Exercise goal
Extract verbatim every line of the data from the line containing "RETRACTED [252, 266]" down to the line containing "study (531, 497)", including both of those lines.

(Element and text-position data)
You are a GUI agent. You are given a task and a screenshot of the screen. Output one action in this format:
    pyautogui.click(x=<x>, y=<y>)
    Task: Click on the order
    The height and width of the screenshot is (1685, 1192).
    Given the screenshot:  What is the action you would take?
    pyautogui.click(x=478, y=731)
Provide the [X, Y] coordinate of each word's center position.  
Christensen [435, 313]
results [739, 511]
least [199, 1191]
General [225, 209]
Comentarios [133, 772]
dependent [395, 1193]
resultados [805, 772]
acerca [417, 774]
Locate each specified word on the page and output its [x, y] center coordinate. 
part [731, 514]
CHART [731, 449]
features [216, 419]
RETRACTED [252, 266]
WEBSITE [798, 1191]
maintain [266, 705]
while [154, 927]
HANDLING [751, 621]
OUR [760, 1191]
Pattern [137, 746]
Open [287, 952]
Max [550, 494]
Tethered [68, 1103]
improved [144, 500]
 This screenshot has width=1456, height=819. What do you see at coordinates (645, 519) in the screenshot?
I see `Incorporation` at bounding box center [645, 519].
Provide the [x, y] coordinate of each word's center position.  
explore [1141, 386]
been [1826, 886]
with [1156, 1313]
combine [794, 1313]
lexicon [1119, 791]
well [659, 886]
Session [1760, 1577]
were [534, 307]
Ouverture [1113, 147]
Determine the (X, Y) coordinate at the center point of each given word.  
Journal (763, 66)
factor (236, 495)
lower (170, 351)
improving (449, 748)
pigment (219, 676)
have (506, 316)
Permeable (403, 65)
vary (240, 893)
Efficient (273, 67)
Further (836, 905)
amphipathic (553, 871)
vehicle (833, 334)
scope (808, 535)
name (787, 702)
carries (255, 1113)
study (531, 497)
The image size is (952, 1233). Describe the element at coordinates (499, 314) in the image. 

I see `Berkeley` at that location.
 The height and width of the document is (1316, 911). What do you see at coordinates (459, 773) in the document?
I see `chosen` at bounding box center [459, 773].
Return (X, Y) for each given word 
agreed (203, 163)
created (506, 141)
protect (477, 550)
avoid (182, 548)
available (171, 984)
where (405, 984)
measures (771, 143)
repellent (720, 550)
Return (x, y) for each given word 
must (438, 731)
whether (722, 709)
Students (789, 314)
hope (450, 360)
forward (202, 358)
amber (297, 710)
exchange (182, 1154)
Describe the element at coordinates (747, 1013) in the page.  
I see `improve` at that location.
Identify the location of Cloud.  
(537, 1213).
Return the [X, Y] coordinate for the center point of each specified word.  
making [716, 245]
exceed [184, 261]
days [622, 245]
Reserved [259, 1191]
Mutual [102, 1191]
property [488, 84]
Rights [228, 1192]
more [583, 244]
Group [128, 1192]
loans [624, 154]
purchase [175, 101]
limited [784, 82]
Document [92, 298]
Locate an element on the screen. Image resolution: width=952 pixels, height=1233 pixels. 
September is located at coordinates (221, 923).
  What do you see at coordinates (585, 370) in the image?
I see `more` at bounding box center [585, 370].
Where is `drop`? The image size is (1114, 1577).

Correct output
RETRACTED [252, 266]
WEBSITE [798, 1191]
maintain [266, 705]
while [154, 927]
HANDLING [751, 621]
OUR [760, 1191]
Pattern [137, 746]
Open [287, 952]
Max [550, 494]
Tethered [68, 1103]
improved [144, 500]
 This screenshot has width=1456, height=819. What do you see at coordinates (645, 519) in the screenshot?
I see `Incorporation` at bounding box center [645, 519].
Provide the [x, y] coordinate of each word's center position.  
explore [1141, 386]
been [1826, 886]
with [1156, 1313]
combine [794, 1313]
lexicon [1119, 791]
well [659, 886]
Session [1760, 1577]
were [534, 307]
Ouverture [1113, 147]
Determine the (X, Y) coordinate at the center point of each given word.  
Journal (763, 66)
factor (236, 495)
lower (170, 351)
improving (449, 748)
pigment (219, 676)
have (506, 316)
Permeable (403, 65)
vary (240, 893)
Efficient (273, 67)
Further (836, 905)
amphipathic (553, 871)
vehicle (833, 334)
scope (808, 535)
name (787, 702)
carries (255, 1113)
study (531, 497)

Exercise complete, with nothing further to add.